TASK TO COMPLETE:
Set down the line containing "You are a GUI" and each line after it through the last line of the records, exactly, leaving pictures out.

Collected data:

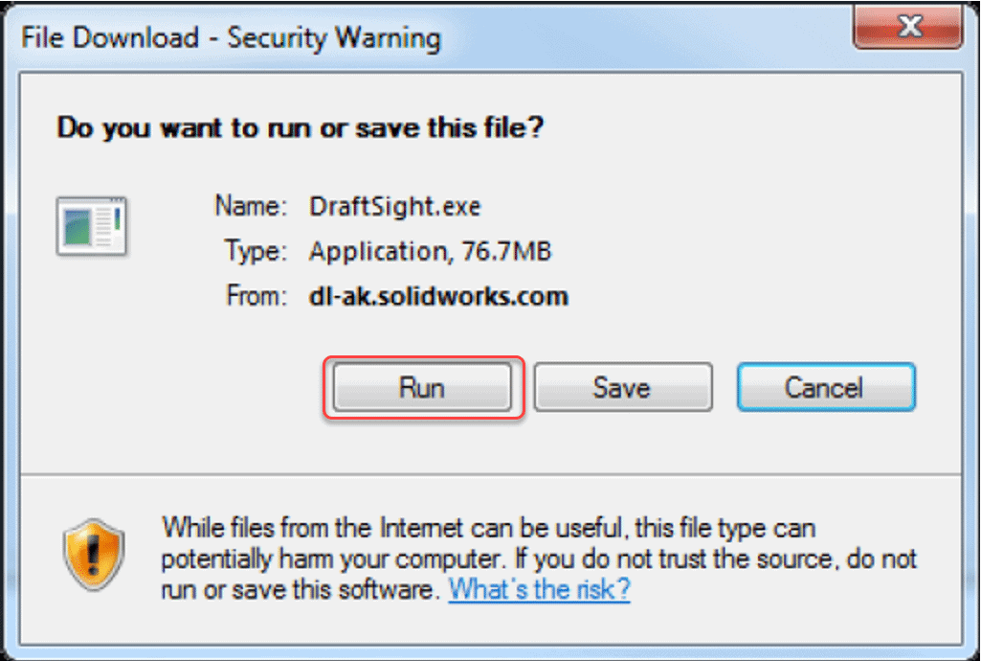Click the Run button
This screenshot has width=981, height=661.
tap(422, 387)
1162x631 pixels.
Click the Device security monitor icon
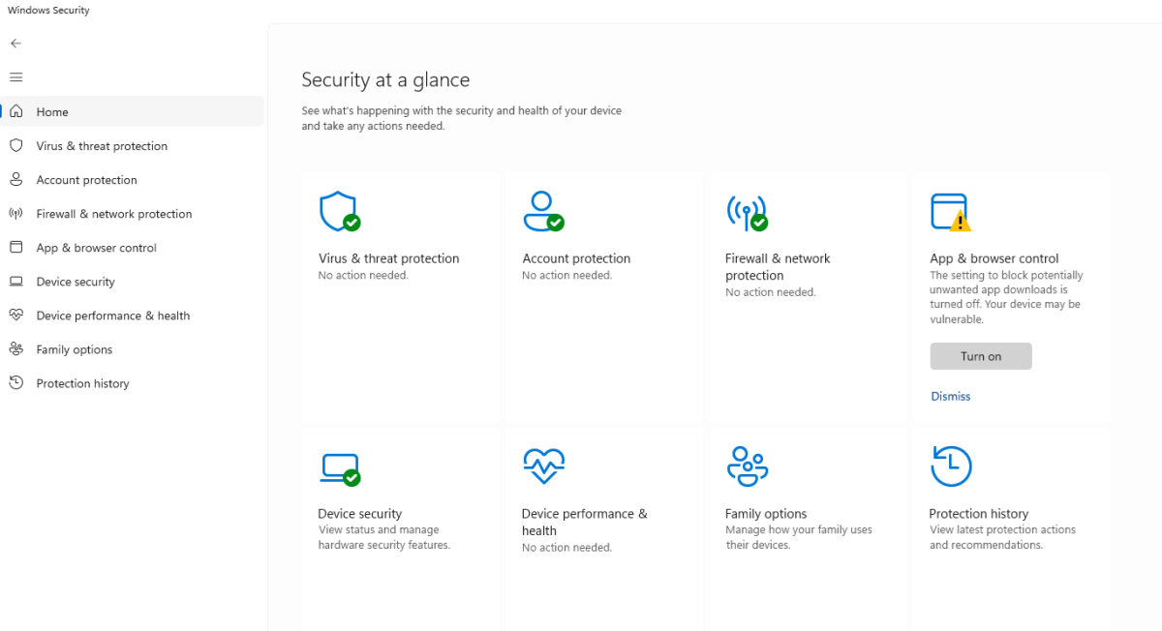(x=340, y=466)

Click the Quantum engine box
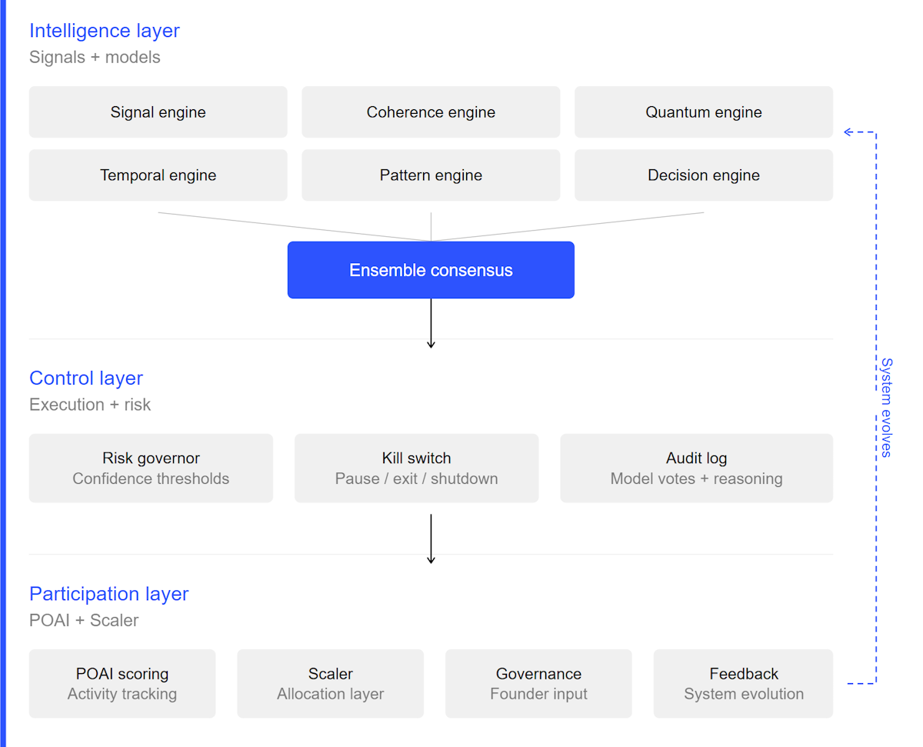click(x=703, y=112)
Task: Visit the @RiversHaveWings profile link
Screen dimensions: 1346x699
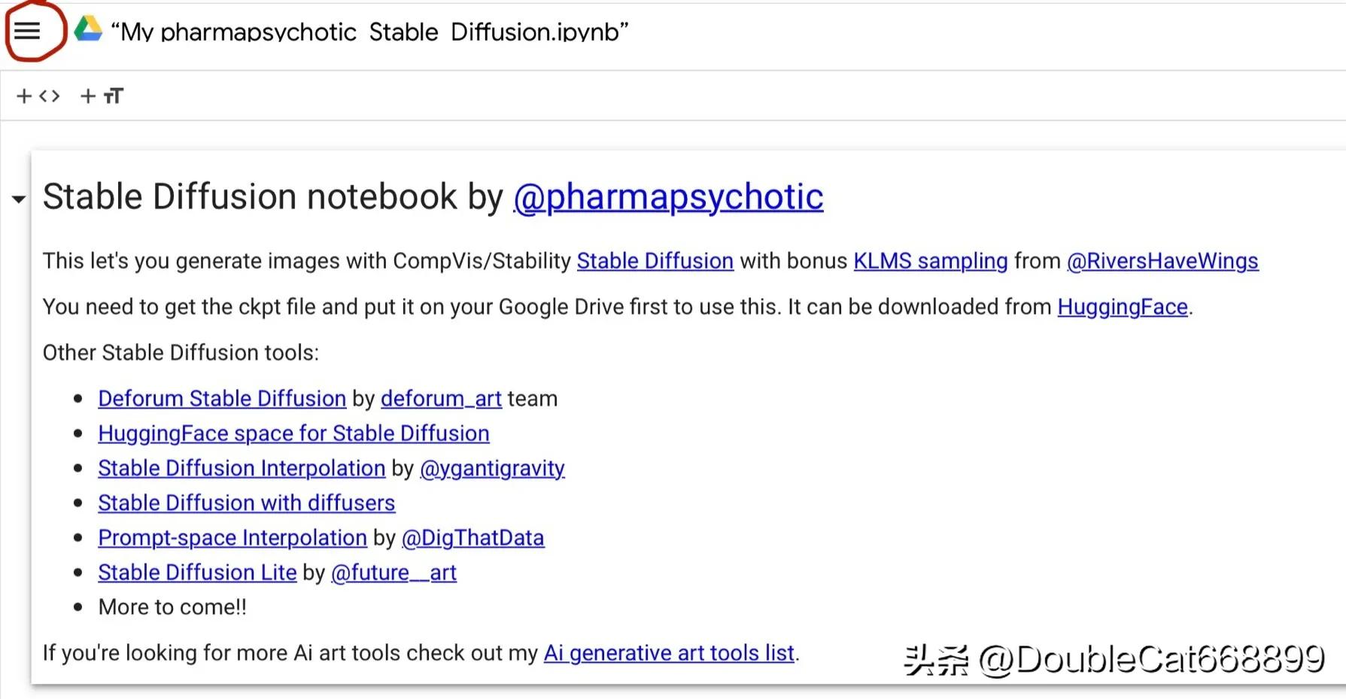Action: coord(1162,261)
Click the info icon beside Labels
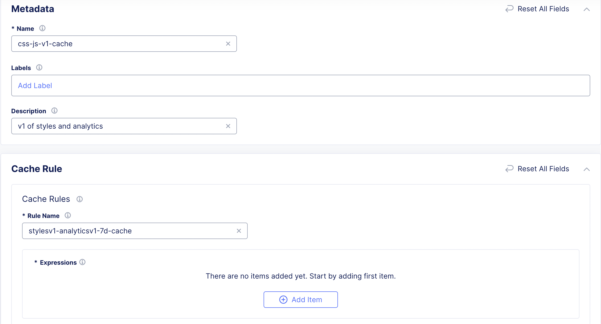Screen dimensions: 601x324 tap(39, 68)
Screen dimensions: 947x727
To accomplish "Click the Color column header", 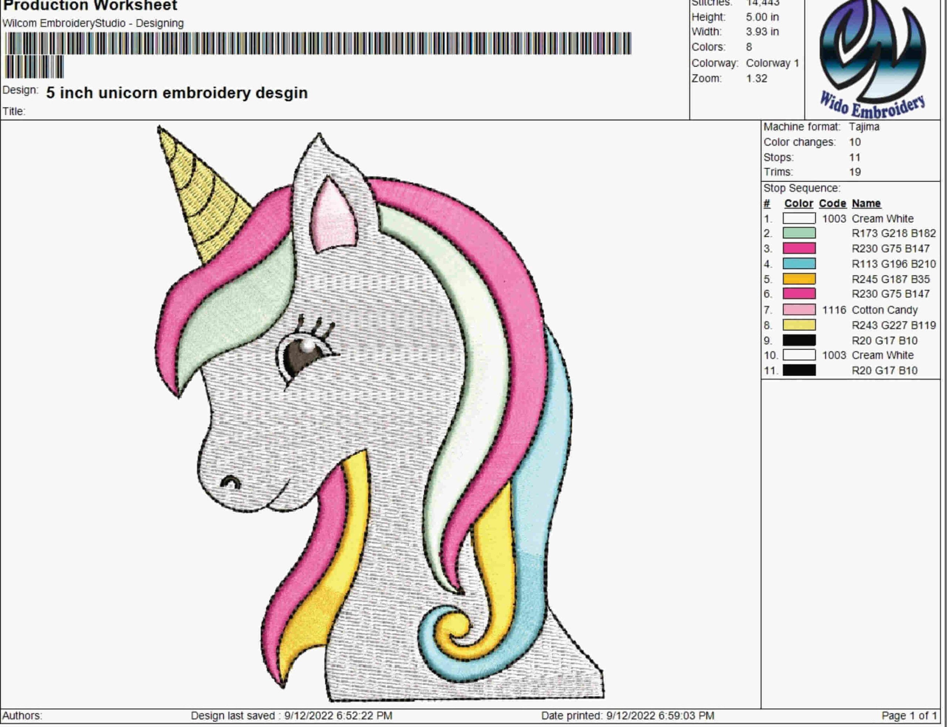I will coord(799,203).
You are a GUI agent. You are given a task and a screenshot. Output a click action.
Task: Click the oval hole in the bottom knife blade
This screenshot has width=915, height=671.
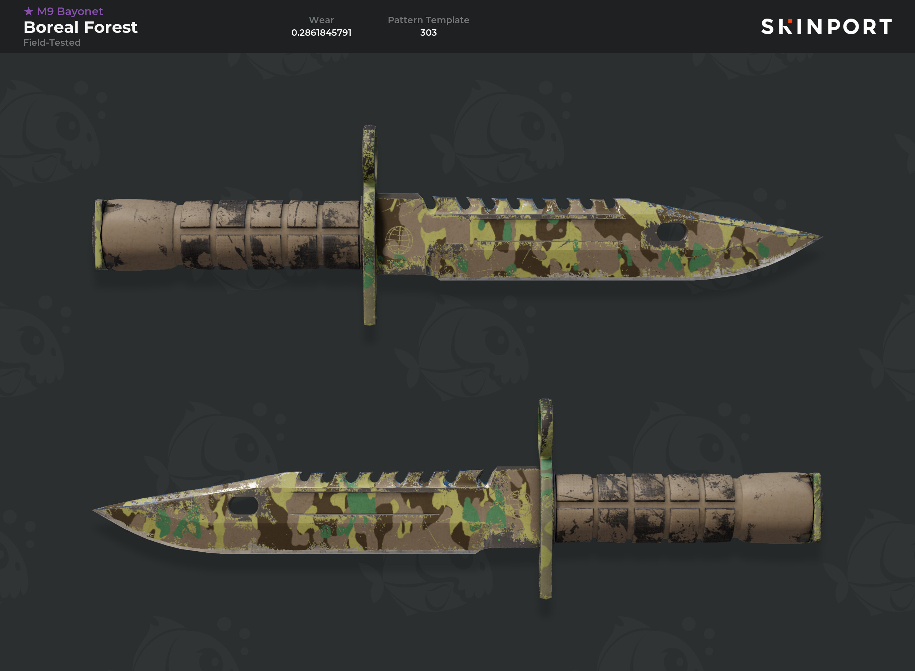point(243,505)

ANSWER BOX:
You are a GUI agent. You are given a task and a screenshot. Output a click action.
Task: Click the oval hole in the bottom knife blade
This screenshot has width=915, height=671.
point(243,505)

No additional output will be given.